#### ASSIGNMENT:
Every line with "header" in it must be copied from the data.

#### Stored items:

[Start of Attachment]

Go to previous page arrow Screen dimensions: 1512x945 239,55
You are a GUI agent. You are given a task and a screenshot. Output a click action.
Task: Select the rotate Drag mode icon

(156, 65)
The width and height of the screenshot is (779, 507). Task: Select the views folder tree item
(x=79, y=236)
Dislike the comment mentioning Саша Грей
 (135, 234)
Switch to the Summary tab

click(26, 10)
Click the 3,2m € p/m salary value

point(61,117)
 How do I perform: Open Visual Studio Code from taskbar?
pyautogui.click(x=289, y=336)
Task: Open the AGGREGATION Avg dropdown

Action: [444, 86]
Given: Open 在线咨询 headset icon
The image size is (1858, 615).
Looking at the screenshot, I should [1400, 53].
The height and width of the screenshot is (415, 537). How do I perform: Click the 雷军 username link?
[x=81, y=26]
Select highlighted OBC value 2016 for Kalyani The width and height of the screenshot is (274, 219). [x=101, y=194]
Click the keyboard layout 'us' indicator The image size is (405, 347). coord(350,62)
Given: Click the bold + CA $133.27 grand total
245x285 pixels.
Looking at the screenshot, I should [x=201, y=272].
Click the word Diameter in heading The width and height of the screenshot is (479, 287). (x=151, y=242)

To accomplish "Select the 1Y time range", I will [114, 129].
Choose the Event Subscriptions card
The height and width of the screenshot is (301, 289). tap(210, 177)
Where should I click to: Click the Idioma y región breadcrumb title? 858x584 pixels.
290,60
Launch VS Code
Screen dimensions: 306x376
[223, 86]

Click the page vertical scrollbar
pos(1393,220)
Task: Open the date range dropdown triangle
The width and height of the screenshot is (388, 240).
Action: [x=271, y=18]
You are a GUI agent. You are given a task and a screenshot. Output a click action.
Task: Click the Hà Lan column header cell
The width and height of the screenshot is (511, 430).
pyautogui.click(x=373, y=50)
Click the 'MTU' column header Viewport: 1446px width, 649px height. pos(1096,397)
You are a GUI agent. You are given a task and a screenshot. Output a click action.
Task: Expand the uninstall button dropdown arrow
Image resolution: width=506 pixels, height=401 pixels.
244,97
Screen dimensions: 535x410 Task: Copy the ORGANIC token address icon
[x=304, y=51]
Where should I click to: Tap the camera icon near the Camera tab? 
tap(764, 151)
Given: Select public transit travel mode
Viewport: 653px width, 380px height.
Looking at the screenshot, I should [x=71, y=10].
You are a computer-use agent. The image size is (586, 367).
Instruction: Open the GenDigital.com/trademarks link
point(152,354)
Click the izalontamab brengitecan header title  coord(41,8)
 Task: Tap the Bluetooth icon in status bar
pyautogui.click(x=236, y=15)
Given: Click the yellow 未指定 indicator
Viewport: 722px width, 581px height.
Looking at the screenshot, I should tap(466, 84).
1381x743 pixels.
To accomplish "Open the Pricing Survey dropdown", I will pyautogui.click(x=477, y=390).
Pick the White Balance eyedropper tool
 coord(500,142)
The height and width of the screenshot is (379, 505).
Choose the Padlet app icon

[End of Attachment]

#### RESPONSE BOX:
Task: Click the Hà Lan column header cell
Click the 'MTU' column header Viewport: 1446px width, 649px height. pos(1096,397)
Click the izalontamab brengitecan header title  coord(41,8)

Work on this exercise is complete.